Adolfo Ottoniel Monterroso Rivas
Subsecretario Nacional de Ciencia y Tecnología
Se ha estimado que Guatemala debería contar con un aproximado de 1,000 a 1,200 investigadores/as de dedicación completa por millón de habitantes, para acercarse a los más de 5,000 investigadores por millón de habitantes con los que cuentan los países desarrollados o los 1,200 en los países latinoamericanos de alto ingreso (Banco Mundial, 2026). Sin embargo, estimaciones recientes indican que en Guatemala hay 26 investigadores/as por millón de habitantes, lo que limita nuestras condiciones para el desarrollo nacional (Unesco 2017).
El programa de becas nacional, llamado FormaCTi y cuya convocatoria está abierta hasta el 15 de abril, impulsa la formación de maestrías y doctorados para estudios en universidades nacionales o en el extranjero. Desde el 2015, se han financiado 47 becas, de las cuales el 49 % ha sido para estudios de maestría, 19 % para doctorado y 32 % para apoyar estudios de licenciatura.

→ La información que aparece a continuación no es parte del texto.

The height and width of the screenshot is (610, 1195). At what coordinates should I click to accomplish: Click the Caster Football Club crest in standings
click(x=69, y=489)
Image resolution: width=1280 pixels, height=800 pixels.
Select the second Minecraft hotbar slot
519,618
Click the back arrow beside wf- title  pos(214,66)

Es evidente que se debe dedicar un mayor esfuerzo a la formación de científicos y científicas en el país, dando un mayor énfasis a los programas de doctorado, pues son donde primordialmente se forma a los investigadores. Para ello se debe apoyar un estimado de entre 50 a 100 becas de maestría por año y alcanzar por lo menos unos 50 doctorandos por año durante los próximos diez años.

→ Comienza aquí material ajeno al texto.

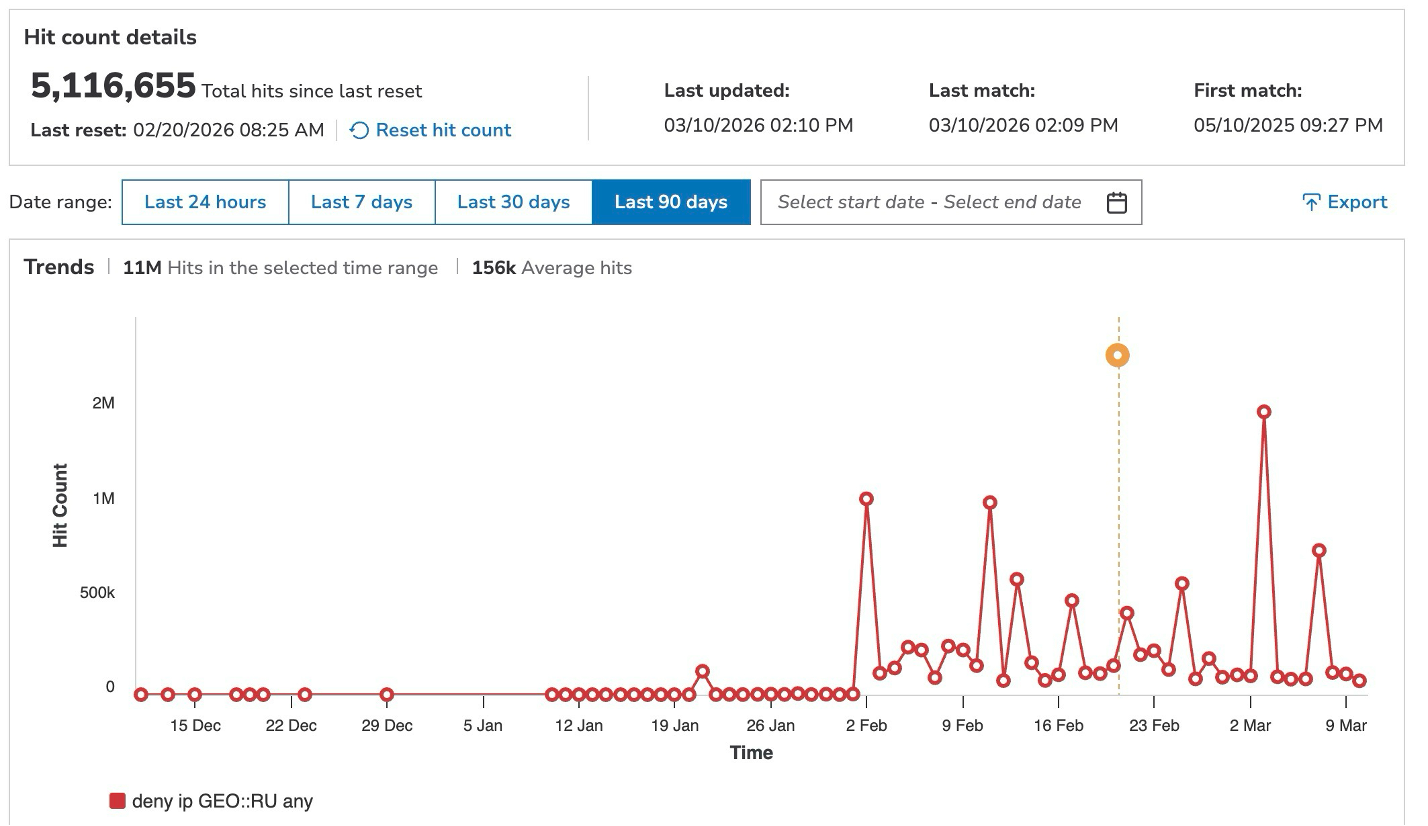Select the Last 30 days tab
The width and height of the screenshot is (1428, 826).
[513, 201]
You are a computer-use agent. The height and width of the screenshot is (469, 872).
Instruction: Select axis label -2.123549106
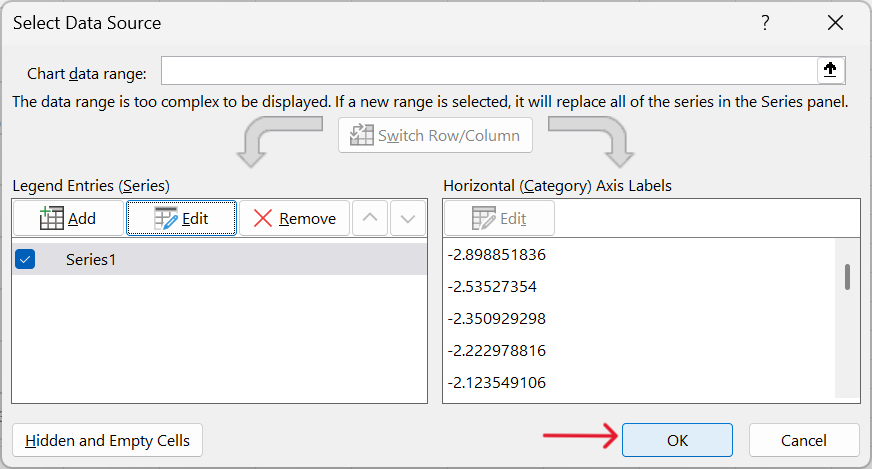pyautogui.click(x=497, y=383)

En los programas de becas son importantes las consideraciones de género y de la diversidad cultural del país.
En los programas de becas son importantes las consideraciones de género y de la diversidad cultural del país, fomentando la equidad y creando políticas positivas. En los apoyos financieros otorgados por el Concyt de 2015 a la fecha en maestría y doctorado, el 56 % ha sido para hombres y el 44 % para mujeres, pero el número de mujeres apoyadas para programas de doctorado es únicamente del 6 %.
Al mismo tiempo que se trabaja en la meta de formación de capacidades de investigación, la política de ciencia y tecnología debe trabajar con los oferentes de programas de doctorado y maestrías en ciencias e ingeniería en el país, así como los centros y organizaciones donde los profesionales podrán hacer investigación. La estructura del Sistema Nacional de Ciencia y Tecnología (Senacyt), con sus comisiones y estructura institucional, ofrece una plataforma para crear sinergias sobre la oferta de programas de posgrado así como de la oferta de puestos de trabajo, pero se deben identificar mejores mecanismos de financiamiento y coordinación.

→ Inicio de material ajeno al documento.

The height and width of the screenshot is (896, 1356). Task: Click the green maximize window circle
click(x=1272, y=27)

La oferta de posgrados de maestrías y doctorados sobre investigación e ingeniería es baja en el país, aunque existen iniciativas puntuales e importantes en algunas universidades. Sin embargo, la actual crisis por la que atraviesa la universidad nacional pone retos adicionales, por lo que es importante que se reencaucen las funciones principales de docencia e investigación de la universidad pública y así contribuir con la formación de capacidades y la generación de ciencia que se requieren en el país.